Task description:
Collect every line of the data that contains the word "what", matching case exactly.

## START Records

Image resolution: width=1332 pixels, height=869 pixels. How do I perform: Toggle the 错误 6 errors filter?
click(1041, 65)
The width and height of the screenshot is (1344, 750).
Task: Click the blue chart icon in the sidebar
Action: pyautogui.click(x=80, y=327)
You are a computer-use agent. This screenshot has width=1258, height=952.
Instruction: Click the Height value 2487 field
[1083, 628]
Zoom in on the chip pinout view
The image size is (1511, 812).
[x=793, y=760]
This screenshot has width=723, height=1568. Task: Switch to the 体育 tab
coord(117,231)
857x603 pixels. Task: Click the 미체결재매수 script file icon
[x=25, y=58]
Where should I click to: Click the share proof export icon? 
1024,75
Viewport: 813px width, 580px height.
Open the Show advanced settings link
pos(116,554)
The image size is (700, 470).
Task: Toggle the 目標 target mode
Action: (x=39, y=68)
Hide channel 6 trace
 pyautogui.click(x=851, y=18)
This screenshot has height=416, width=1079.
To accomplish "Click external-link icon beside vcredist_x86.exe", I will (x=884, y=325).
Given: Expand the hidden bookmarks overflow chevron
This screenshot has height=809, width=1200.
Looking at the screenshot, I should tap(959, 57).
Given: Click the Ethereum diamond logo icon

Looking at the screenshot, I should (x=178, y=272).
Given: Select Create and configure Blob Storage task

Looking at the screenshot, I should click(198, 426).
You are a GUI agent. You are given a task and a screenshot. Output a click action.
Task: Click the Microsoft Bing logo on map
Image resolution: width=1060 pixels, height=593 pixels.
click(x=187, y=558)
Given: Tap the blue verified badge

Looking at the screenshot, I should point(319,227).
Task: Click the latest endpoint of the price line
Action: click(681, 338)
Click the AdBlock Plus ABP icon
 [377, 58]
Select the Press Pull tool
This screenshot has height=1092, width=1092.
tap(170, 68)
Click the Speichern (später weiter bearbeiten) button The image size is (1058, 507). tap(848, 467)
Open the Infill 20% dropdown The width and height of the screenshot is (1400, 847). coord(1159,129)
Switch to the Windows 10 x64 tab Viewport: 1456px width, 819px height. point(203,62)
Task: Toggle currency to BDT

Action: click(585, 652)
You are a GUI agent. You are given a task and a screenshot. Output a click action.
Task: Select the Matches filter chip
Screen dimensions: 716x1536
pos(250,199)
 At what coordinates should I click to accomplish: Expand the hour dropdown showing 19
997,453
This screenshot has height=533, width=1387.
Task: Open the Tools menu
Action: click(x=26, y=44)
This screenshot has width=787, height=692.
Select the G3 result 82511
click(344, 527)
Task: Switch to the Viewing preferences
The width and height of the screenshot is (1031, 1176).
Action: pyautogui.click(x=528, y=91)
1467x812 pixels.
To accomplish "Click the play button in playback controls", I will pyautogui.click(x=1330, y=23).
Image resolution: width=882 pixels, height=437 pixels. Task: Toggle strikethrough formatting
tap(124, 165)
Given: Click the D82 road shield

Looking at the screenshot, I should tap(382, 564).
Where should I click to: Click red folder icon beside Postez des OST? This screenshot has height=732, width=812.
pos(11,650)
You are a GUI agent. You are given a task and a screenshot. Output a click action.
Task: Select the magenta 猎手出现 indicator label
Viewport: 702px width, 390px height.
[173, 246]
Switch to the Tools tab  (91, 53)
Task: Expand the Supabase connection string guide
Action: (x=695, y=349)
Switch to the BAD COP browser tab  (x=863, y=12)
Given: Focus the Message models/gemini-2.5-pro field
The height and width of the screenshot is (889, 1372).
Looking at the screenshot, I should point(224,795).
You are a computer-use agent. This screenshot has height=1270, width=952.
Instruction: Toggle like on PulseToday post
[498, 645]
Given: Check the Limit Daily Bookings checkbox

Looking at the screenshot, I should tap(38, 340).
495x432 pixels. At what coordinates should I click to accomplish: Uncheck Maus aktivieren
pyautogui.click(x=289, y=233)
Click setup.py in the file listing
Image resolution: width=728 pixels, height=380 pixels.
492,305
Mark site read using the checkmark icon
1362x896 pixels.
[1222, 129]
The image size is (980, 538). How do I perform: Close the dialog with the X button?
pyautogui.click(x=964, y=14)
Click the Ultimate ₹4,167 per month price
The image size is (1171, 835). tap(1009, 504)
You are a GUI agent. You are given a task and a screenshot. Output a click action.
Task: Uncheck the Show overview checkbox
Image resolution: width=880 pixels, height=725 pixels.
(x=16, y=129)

## END Records

Written response:
 At what coordinates should I click to accomplish: Expand the hour dropdown showing 19
495x432 pixels. At what coordinates should I click to accomplish: Uncheck Maus aktivieren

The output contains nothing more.